══ DATA EXCERPTS ══

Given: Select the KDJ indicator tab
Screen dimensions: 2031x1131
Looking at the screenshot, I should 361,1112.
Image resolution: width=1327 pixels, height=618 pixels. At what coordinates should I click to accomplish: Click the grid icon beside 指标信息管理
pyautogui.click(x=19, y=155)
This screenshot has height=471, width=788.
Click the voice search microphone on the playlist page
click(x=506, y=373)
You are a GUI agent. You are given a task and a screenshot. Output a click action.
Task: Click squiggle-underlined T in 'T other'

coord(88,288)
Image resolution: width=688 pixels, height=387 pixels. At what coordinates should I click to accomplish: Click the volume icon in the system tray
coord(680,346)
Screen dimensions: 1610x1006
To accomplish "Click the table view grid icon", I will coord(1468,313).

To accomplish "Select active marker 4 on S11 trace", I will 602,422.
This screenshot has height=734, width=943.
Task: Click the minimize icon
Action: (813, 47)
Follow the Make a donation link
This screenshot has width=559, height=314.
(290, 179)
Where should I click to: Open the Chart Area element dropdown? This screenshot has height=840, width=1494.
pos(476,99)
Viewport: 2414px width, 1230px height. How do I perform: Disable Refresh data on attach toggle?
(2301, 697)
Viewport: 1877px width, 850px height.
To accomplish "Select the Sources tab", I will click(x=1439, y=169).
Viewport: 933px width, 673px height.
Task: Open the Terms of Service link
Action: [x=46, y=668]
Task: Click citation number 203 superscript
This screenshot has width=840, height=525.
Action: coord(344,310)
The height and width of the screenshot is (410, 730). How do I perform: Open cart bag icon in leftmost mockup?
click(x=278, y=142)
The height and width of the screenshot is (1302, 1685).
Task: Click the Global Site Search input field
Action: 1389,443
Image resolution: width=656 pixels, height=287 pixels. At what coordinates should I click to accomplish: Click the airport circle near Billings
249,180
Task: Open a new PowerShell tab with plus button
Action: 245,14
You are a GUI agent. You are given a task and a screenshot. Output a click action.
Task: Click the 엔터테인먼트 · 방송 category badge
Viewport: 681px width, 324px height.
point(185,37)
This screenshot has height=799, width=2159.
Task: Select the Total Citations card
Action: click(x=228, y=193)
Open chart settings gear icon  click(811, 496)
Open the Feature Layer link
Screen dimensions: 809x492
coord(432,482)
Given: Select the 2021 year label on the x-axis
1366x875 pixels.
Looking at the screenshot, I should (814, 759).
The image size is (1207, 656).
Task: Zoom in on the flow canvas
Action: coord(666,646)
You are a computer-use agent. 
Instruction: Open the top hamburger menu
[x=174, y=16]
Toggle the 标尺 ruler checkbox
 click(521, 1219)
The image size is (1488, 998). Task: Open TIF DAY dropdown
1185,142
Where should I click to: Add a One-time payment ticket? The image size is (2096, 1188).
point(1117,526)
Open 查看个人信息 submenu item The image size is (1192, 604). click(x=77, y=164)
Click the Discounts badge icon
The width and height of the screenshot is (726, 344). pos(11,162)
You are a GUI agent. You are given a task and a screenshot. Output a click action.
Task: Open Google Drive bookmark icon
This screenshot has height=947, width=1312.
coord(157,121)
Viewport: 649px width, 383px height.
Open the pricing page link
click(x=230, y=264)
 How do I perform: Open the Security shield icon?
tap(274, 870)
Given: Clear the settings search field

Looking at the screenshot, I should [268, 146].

═══

**ABOUT THIS EXERCISE**: After the last line, print all the entries once again, unchanged.

**OUTPUT BELOW**:
Given: Select the KDJ indicator tab
Screen dimensions: 2031x1131
Looking at the screenshot, I should 361,1112.
Image resolution: width=1327 pixels, height=618 pixels. At what coordinates should I click to accomplish: Click the grid icon beside 指标信息管理
pyautogui.click(x=19, y=155)
This screenshot has height=471, width=788.
Click the voice search microphone on the playlist page
click(x=506, y=373)
You are a GUI agent. You are given a task and a screenshot. Output a click action.
Task: Click squiggle-underlined T in 'T other'

coord(88,288)
Image resolution: width=688 pixels, height=387 pixels. At what coordinates should I click to accomplish: Click the volume icon in the system tray
coord(680,346)
Screen dimensions: 1610x1006
To accomplish "Click the table view grid icon", I will coord(1468,313).

To accomplish "Select active marker 4 on S11 trace", I will 602,422.
This screenshot has height=734, width=943.
Task: Click the minimize icon
Action: (813, 47)
Follow the Make a donation link
This screenshot has width=559, height=314.
(290, 179)
Where should I click to: Open the Chart Area element dropdown? This screenshot has height=840, width=1494.
pos(476,99)
Viewport: 2414px width, 1230px height. How do I perform: Disable Refresh data on attach toggle?
(2301, 697)
Viewport: 1877px width, 850px height.
To accomplish "Select the Sources tab", I will click(x=1439, y=169).
Viewport: 933px width, 673px height.
Task: Open the Terms of Service link
Action: [x=46, y=668]
Task: Click citation number 203 superscript
This screenshot has width=840, height=525.
Action: coord(344,310)
The height and width of the screenshot is (410, 730). How do I perform: Open cart bag icon in leftmost mockup?
click(x=278, y=142)
The height and width of the screenshot is (1302, 1685).
Task: Click the Global Site Search input field
Action: 1389,443
Image resolution: width=656 pixels, height=287 pixels. At what coordinates should I click to accomplish: Click the airport circle near Billings
249,180
Task: Open a new PowerShell tab with plus button
Action: 245,14
You are a GUI agent. You are given a task and a screenshot. Output a click action.
Task: Click the 엔터테인먼트 · 방송 category badge
Viewport: 681px width, 324px height.
point(185,37)
This screenshot has height=799, width=2159.
Task: Select the Total Citations card
Action: click(x=228, y=193)
Open chart settings gear icon  click(811, 496)
Open the Feature Layer link
Screen dimensions: 809x492
coord(432,482)
Given: Select the 2021 year label on the x-axis
1366x875 pixels.
Looking at the screenshot, I should (814, 759).
The image size is (1207, 656).
Task: Zoom in on the flow canvas
Action: coord(666,646)
You are a computer-use agent. 
Instruction: Open the top hamburger menu
[x=174, y=16]
Toggle the 标尺 ruler checkbox
 click(521, 1219)
The image size is (1488, 998). Task: Open TIF DAY dropdown
1185,142
Where should I click to: Add a One-time payment ticket? The image size is (2096, 1188).
point(1117,526)
Open 查看个人信息 submenu item The image size is (1192, 604). click(x=77, y=164)
Click the Discounts badge icon
The width and height of the screenshot is (726, 344). pos(11,162)
You are a GUI agent. You are given a task and a screenshot. Output a click action.
Task: Open Google Drive bookmark icon
This screenshot has height=947, width=1312.
coord(157,121)
Viewport: 649px width, 383px height.
Open the pricing page link
click(x=230, y=264)
 How do I perform: Open the Security shield icon?
tap(274, 870)
Given: Clear the settings search field

Looking at the screenshot, I should [268, 146].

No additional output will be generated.